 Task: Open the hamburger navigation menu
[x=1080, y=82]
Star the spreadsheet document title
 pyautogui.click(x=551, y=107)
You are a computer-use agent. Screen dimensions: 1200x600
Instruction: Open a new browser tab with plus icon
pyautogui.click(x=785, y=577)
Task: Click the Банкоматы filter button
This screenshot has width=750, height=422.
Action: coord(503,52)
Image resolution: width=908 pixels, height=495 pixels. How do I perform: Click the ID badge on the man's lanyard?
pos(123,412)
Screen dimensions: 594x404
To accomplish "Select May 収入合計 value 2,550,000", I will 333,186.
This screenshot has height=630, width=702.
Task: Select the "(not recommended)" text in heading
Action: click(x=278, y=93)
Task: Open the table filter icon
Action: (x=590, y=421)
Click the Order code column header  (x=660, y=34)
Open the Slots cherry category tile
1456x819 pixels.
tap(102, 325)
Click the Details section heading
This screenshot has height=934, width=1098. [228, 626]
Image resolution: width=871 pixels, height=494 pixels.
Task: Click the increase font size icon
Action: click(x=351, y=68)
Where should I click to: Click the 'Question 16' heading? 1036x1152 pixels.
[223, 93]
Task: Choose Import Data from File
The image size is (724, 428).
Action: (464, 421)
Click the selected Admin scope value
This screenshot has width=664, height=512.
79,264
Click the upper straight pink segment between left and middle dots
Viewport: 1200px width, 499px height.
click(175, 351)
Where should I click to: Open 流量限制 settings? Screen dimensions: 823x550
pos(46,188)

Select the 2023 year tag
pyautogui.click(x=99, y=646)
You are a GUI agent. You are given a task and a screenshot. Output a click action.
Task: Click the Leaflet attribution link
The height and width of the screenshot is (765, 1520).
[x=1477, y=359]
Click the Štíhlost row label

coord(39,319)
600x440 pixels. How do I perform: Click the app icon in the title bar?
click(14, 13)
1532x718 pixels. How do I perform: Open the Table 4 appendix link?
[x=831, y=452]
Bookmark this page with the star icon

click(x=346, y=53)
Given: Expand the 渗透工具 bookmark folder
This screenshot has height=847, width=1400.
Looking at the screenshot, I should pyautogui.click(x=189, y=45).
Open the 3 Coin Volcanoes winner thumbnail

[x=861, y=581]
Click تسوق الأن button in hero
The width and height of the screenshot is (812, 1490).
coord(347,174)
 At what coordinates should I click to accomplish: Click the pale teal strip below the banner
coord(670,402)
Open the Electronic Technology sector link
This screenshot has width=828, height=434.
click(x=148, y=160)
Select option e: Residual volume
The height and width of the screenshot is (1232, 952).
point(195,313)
=-=-=
* **How to complete this task**: Retype the whole listing above exactly.

* **Answer box**:
 Task: Open the hamburger navigation menu
[x=1080, y=82]
Star the spreadsheet document title
 pyautogui.click(x=551, y=107)
You are a computer-use agent. Screen dimensions: 1200x600
Instruction: Open a new browser tab with plus icon
pyautogui.click(x=785, y=577)
Task: Click the Банкоматы filter button
This screenshot has width=750, height=422.
Action: coord(503,52)
Image resolution: width=908 pixels, height=495 pixels. How do I perform: Click the ID badge on the man's lanyard?
pos(123,412)
Screen dimensions: 594x404
To accomplish "Select May 収入合計 value 2,550,000", I will 333,186.
This screenshot has height=630, width=702.
Task: Select the "(not recommended)" text in heading
Action: click(x=278, y=93)
Task: Open the table filter icon
Action: (x=590, y=421)
Click the Order code column header  (x=660, y=34)
Open the Slots cherry category tile
1456x819 pixels.
tap(102, 325)
Click the Details section heading
This screenshot has height=934, width=1098. [228, 626]
Image resolution: width=871 pixels, height=494 pixels.
Task: Click the increase font size icon
Action: click(x=351, y=68)
Where should I click to: Click the 'Question 16' heading? 1036x1152 pixels.
[223, 93]
Task: Choose Import Data from File
The image size is (724, 428).
Action: (464, 421)
Click the selected Admin scope value
This screenshot has width=664, height=512.
79,264
Click the upper straight pink segment between left and middle dots
Viewport: 1200px width, 499px height.
click(175, 351)
Where should I click to: Open 流量限制 settings? Screen dimensions: 823x550
pos(46,188)

Select the 2023 year tag
pyautogui.click(x=99, y=646)
You are a GUI agent. You are given a task and a screenshot. Output a click action.
Task: Click the Leaflet attribution link
The height and width of the screenshot is (765, 1520).
[x=1477, y=359]
Click the Štíhlost row label

coord(39,319)
600x440 pixels. How do I perform: Click the app icon in the title bar?
click(14, 13)
1532x718 pixels. How do I perform: Open the Table 4 appendix link?
[x=831, y=452]
Bookmark this page with the star icon

click(x=346, y=53)
Given: Expand the 渗透工具 bookmark folder
This screenshot has height=847, width=1400.
Looking at the screenshot, I should pyautogui.click(x=189, y=45).
Open the 3 Coin Volcanoes winner thumbnail

[x=861, y=581]
Click تسوق الأن button in hero
The width and height of the screenshot is (812, 1490).
coord(347,174)
 At what coordinates should I click to accomplish: Click the pale teal strip below the banner
coord(670,402)
Open the Electronic Technology sector link
This screenshot has width=828, height=434.
click(x=148, y=160)
Select option e: Residual volume
The height and width of the screenshot is (1232, 952).
point(195,313)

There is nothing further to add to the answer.